I’m doing a series with my family where we learn about an important figure every month and learn about their life and theories. I got stuck with the short end of the straw, which obviously means I got stuck with Math. While all my moaning and groaning and whining fell on deaf ears, I actually found that I was enjoying myself. I thought I’d document little short stories here just in case some of you find it interesting as well.

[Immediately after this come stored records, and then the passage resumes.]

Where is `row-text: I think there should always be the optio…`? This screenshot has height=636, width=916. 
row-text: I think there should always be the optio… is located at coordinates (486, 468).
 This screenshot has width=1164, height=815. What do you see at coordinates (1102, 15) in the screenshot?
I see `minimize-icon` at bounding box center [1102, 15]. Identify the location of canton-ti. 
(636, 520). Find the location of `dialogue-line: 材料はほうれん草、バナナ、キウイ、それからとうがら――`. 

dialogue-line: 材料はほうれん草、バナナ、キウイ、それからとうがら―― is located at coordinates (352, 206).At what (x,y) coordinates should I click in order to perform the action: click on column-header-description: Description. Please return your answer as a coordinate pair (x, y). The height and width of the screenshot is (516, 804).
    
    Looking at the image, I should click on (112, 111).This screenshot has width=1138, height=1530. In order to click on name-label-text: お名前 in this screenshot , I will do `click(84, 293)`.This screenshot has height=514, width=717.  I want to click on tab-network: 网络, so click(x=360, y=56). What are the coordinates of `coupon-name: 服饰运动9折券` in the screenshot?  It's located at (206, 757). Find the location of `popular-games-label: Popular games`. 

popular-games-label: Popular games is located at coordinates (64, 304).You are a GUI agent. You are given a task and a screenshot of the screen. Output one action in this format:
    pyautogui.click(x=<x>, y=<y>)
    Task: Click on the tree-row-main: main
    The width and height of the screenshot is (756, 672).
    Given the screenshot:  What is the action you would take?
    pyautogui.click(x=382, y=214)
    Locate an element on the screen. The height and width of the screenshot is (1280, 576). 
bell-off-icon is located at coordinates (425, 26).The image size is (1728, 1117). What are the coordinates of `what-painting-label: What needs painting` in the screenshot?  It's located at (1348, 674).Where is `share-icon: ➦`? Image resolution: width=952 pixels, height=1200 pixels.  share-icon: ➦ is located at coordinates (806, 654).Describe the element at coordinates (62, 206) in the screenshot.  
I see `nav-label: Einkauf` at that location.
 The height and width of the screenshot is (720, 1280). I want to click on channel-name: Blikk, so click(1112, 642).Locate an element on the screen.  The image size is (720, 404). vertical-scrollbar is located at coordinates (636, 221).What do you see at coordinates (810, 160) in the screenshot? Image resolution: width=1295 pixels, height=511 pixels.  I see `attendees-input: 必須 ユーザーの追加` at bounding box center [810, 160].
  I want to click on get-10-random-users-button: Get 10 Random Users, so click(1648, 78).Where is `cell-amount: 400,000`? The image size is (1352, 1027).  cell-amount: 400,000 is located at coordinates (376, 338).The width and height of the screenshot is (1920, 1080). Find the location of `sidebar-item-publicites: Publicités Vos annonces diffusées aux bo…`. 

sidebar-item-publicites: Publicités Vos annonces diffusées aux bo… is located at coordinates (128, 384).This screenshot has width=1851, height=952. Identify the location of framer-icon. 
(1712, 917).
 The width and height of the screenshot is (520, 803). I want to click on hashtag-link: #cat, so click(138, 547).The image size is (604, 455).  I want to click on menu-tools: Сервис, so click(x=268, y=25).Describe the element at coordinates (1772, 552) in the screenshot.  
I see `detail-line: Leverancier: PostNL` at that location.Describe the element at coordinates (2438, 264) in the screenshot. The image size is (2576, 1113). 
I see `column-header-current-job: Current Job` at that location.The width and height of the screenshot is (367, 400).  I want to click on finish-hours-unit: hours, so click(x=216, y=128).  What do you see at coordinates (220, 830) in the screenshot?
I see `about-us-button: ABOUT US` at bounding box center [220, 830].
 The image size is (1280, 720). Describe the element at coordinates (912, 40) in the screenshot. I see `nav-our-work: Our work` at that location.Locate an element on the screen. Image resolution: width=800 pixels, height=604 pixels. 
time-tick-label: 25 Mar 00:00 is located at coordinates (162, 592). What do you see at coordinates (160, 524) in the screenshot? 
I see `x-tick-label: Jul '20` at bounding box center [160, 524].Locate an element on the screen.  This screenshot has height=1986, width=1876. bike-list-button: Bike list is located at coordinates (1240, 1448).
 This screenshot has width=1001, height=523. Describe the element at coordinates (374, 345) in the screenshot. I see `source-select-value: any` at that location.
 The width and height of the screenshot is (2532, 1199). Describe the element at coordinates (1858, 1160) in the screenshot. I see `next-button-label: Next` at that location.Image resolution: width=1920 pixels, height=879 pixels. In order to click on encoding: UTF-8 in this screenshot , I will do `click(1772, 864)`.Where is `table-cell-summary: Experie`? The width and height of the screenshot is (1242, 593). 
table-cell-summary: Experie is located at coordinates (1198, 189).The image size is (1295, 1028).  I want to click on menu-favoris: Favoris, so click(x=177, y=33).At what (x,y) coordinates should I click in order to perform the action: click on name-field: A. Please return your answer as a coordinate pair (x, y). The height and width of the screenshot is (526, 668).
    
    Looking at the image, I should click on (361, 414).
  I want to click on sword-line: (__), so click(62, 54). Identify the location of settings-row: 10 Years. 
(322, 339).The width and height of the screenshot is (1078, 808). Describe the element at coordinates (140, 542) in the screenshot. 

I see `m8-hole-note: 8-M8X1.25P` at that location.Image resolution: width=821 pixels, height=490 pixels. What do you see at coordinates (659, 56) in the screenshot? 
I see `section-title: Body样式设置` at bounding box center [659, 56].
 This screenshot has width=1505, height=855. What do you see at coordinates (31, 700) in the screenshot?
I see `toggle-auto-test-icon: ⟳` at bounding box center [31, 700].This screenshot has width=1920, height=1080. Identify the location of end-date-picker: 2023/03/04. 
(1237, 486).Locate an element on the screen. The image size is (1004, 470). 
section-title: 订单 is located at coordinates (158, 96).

This month’s mathematician is a handsome young Italian man called Leonardo de Pisa (the same place the famous Leaning Tower is from) who was born to a rich merchant who would take the young boy along during his travels to one of his posts in Algeria. Leonardo, who went by his nickname of Fibonacci by then, started showing a fascination towards the Hindu-Arabic numeral system. Not having to work, owing to his riches, Fibonacci decided to travel around the world to discover math in different cultures. His travels took him to many Arabic and Mediterranean countries where he found that the Hindu-Arabic numerals were simpler and more efficient than the Roman numerals he was taught.
All of his learning and travel led him to write the famous Liber Abaci, spreading word on the new numeral system he had picked up. The book was first published 800 years ago and was full of mathematical puzzles. One of the most famous puzzles was –
‘If you put a male and a female rabbit in an enclosed space, how many rabbits will you have at the end of a year?’
The answer can be found using a mathematical model – a pattern that has now come to be called the Fibonacci sequence.
1, 1, 2, 3, 5, 8, 13, 21, 34, …
What’s fascinating about the sequence is that the numbers appear everywhere in nature. If you could the bumps on pineapples and pine-cones, the family tree of cows etc. It can also be found in renaissance paintings, in the Pyramids of Giza and many other architectural wonders
I love the Fibonacci sequence. I never knew he introduced the Arabic number system to Europe, though.
I was quite surprised as well. Apparently the book brought it to fame!
Who would have thought that a sequence used in a rabbit-counting problem would grow to be one of the greatest mysteries of math. Even in the field of investment, we use the principle of Fibonacci numbers for technical analysis of share prices movements.
So true. It is a completely magical set of numbers that is just as awe-inspiring!